▶ _Your assignment_: Within the listing below, show every line that contains the word "will".

▶ _Task material_:

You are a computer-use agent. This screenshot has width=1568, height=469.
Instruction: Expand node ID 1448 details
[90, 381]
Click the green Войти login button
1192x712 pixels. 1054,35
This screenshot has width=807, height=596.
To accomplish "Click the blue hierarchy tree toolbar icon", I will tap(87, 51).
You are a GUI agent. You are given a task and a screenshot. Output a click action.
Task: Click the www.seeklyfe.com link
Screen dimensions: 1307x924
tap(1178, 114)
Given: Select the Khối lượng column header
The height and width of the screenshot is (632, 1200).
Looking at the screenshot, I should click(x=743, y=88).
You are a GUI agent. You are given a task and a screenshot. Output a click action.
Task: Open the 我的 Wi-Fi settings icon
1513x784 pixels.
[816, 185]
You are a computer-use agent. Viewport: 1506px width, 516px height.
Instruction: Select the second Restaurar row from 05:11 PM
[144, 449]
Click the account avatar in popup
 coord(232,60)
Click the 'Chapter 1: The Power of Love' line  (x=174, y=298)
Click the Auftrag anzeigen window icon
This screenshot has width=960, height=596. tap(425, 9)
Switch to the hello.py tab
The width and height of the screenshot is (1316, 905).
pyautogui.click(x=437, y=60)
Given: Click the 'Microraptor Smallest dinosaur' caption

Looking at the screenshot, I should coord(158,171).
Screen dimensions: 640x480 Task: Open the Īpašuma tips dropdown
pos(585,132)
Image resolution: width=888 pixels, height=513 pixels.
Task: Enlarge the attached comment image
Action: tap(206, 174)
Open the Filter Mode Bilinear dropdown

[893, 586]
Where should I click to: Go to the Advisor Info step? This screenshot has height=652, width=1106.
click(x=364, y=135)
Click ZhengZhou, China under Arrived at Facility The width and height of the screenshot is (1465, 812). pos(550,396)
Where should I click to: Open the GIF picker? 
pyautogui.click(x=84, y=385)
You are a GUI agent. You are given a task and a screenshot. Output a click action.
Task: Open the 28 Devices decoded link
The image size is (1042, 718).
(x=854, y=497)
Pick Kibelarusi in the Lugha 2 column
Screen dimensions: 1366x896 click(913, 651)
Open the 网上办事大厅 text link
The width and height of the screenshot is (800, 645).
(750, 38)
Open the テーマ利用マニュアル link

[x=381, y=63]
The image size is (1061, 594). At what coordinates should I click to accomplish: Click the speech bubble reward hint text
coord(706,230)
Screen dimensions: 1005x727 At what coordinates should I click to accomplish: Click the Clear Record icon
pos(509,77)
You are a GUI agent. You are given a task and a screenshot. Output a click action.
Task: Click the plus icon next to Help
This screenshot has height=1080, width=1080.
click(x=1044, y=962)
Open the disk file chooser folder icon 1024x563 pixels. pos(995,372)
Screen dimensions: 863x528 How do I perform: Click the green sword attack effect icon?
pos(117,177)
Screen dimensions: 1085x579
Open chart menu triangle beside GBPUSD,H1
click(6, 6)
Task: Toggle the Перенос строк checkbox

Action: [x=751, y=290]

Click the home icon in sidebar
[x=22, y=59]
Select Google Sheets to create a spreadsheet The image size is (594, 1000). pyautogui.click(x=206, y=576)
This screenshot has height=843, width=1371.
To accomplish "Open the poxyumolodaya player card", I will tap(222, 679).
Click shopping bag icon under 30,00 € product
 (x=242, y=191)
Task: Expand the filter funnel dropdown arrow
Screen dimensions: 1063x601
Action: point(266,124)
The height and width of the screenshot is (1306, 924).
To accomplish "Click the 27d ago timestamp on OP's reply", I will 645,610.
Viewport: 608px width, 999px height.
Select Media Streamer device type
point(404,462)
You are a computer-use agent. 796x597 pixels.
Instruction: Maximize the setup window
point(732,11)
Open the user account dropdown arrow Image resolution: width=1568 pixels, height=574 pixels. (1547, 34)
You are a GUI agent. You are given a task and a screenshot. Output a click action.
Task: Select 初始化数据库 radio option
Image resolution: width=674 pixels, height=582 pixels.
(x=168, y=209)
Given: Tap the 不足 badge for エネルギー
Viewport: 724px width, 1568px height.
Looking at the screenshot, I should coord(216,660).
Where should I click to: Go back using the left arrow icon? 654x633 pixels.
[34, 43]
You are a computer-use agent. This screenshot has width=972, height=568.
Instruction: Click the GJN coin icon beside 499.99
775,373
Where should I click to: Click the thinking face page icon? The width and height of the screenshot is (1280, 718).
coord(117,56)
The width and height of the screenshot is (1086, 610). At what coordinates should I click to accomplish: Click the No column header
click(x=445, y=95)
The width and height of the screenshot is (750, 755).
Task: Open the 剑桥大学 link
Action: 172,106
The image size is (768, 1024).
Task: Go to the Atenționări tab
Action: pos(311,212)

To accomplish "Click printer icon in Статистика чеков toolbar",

▶ _Answer box_:
To accomplish "Click the blue hierarchy tree toolbar icon", I will tap(87, 51).
To accomplish "Open the poxyumolodaya player card", I will tap(222, 679).
To accomplish "Click the 27d ago timestamp on OP's reply", I will 645,610.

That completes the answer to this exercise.